1. It requires welders, and welders are in short supply in the US.
2. The business to make the equipment is industrial and the US regulations for starting an industrial business are complex, costly and restrictive.
3. The energy costs for an industrial equipment manufacturer are extreme in many parts of the US.
4. US parents have sent their kids to expensive liberal arts schools and the kids don't want to work at any physical labor.
5. The parts of the country where these jobs would be welcome are a mess with drug problems and crime. And the education system sucks so bad that there the number of people that can be trained to do the jobs required to manufacture the equipment are too few.
Today there are millions of unfilled jobs, and plenty of opportunity to start and grow small businesses that would provide more jobs. However, the Marxists know that they are better served to push these narratives of automation causing the need to approve Universal Basic Income.
One last point. Collectivism does not work. It sucks in any form. You cannot pay people to not work and expect human needs will be met. We are better off subsidizing work as needed to get more humans doing productive things. We are entering an anti-work cultural shift that is terrible and will be the end of us if it continues.
I think you're making two fundamental errors here. One, you're not distinguishing productivity and distribution. Two, you're not distinguishing what productivity gains are technological and what are non-technological. These are important distinctions!
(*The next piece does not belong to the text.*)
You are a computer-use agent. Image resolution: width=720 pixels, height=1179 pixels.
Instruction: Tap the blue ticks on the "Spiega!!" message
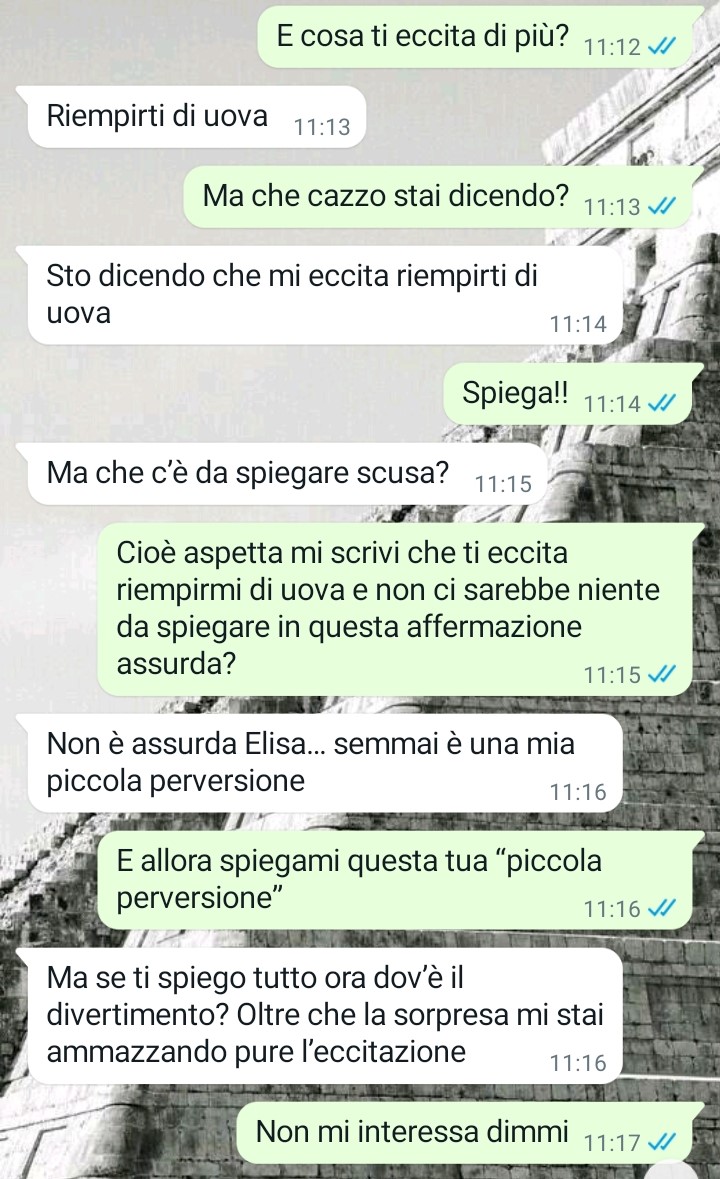[x=661, y=404]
Start with one. You characterize Denmark, Sweden and so on as "more socialist" -- but their difference from what you would call "less socialist" countries, like the United States, is overwhelmingly in their distribution of wealth, not in their production of it. Both groups have golden gooses. They distribute the eggs quite differently. But their gooses are not very different at all. You can't use the success of messing with distribution as evidence that it would be good to mess with production. They aren't the same things. To say otherwise would be to say that, oh, ok, since messing with who gets the eggs works fine, it would also be ok to mess with the goose. That's obviously not true, and it's how you end up with a dead goose.
Second. Not all of the gains in productivity are technological. We've all had or heard of bad bosses. Not jerks or criminals, but ones who organize things badly, who make bad decisions. Bosses who are not engineers but harass the engineering team with useless suggestions and directives. Bosses who are lawyers that insist that the support staff use a word document for a task that is obviously more suited to a spreadsheet, because the lawyer is more comfortable with word documents. Bosses who insist on unanimity as a decision-making process only to discover that the only way to get that unanimity is to kick out the dissenters, which they do. It's easy to believe that these things are symptoms of capitalism, but there's another possibility which is that this sort of behavior is basically human, and capitalism's pressures to deliver the goods (especially in more competitive industries) significantly reduces such behavior. I certainly believe that, and if those of you that have worked with or seen a lot of badly-managed movements in the non-capitalist space consider how much bad management they have vs. how much bad management is in business, you may find that you believe it too. Good management is hard, and transitioning social systems can 100% throw it down the drain. I know you don't like to use the example of Chinese communist experiences because they are old, but I really think that the fact that farms in China became outrageously more productive once Deng Xiaoping allowed them to operate privately is a pretty clear indicator that it isn't all about technology. Those farms didn't suddenly get a bunch of technological breakthroughs. The technology was the same before and after. What they got was better management. It's not all about the tech.